We will talk today about “Deeper Depth Prediction with Fully Convolutional Residual Networks” paper, it is really good paper that has shown a good level of durability when we used it some funny applications that depend on a fine depth “we will talk about this later”, And also we provide a Tensorflow implementation of this paper.

First we must admit the image-depth data-sets are much fewer than other data-sets related to the popular tasks like Classifications or Object detection, So we should use the Transfer Learning Technique . No matter what the architecture are using. In order not to consume our precious rare labeled data to learn some basic features about the scene that they have already been learnt in other tasks .

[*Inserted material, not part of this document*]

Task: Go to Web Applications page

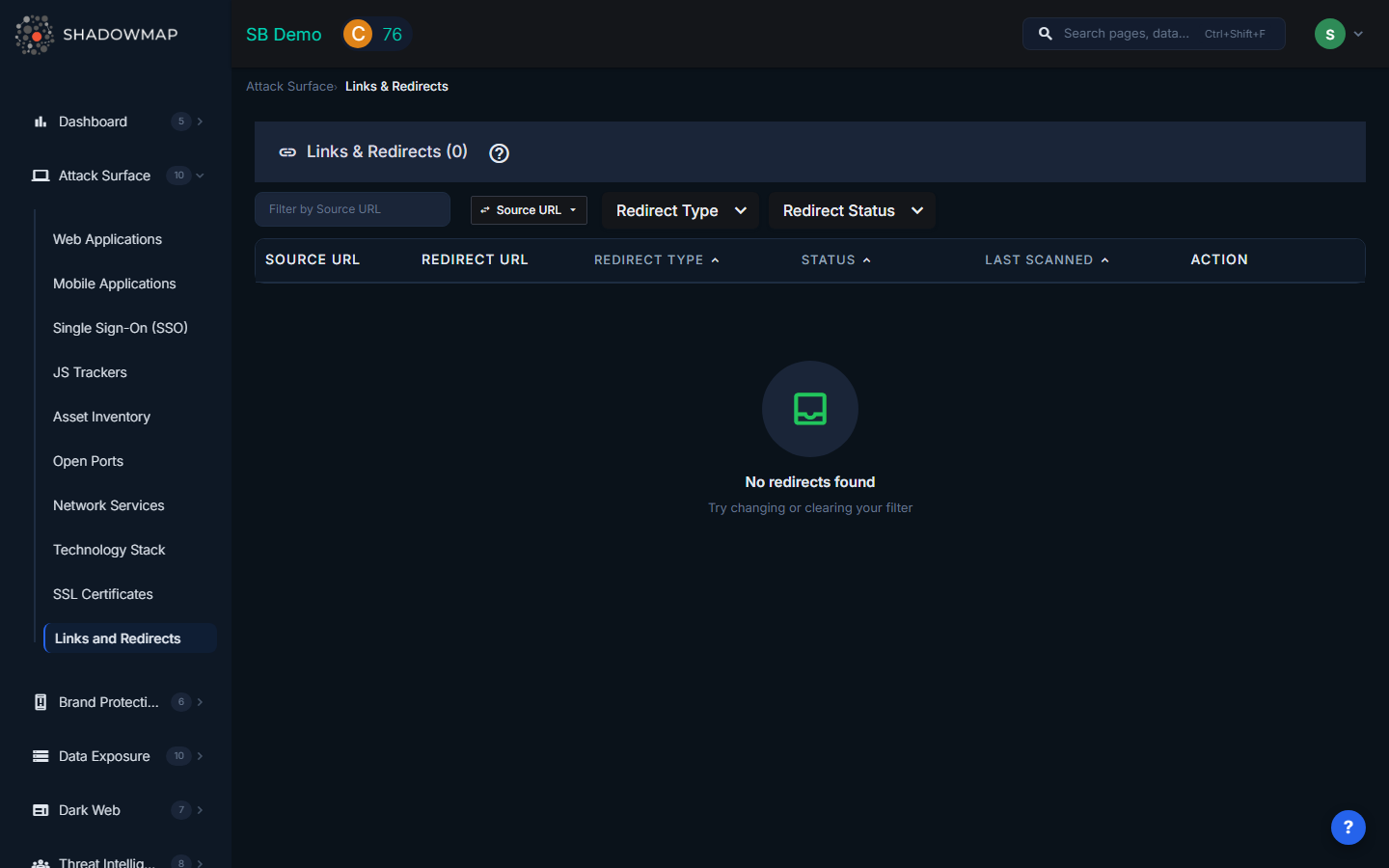Action: tap(107, 239)
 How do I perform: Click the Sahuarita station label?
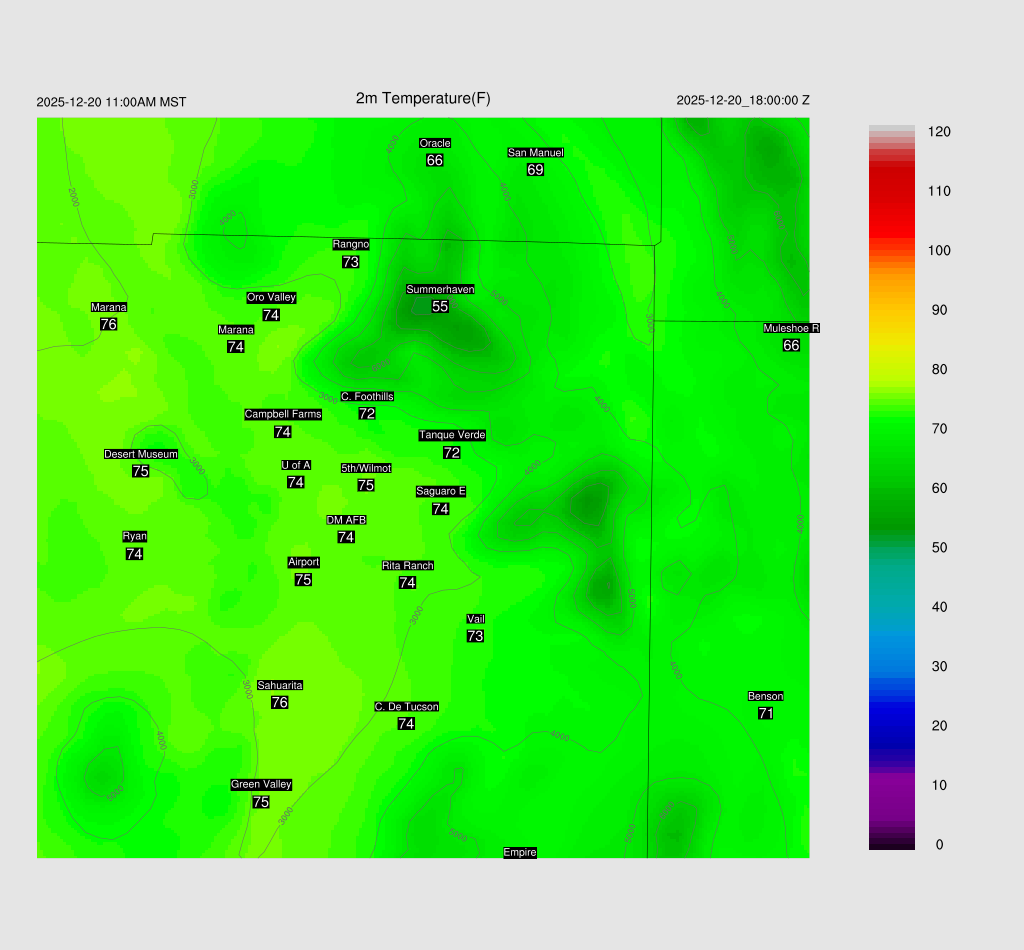(280, 686)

But now the important question is what encoder “a Pre-Trained model that we will use to convert the image to its’ basic features”, The most important criteria is the receptive field at the last convolutional layer , The larger it became the better basic features we can get from this model.

The Architecture :

Image for post
Image for post
Deeper Depth 2016 Architecture

They have used ResNet as an encoder because it has 483*483 receptive field so it would be enough to fully capture the input image 304*228.

The main contribution is that they have used Residual Up-Convolutions instead of Fully-Connected layers because the FC Layers are discriminative by its’ nature so it doesn’t suit a regression problem like depth estimation and the other its really memory consuming.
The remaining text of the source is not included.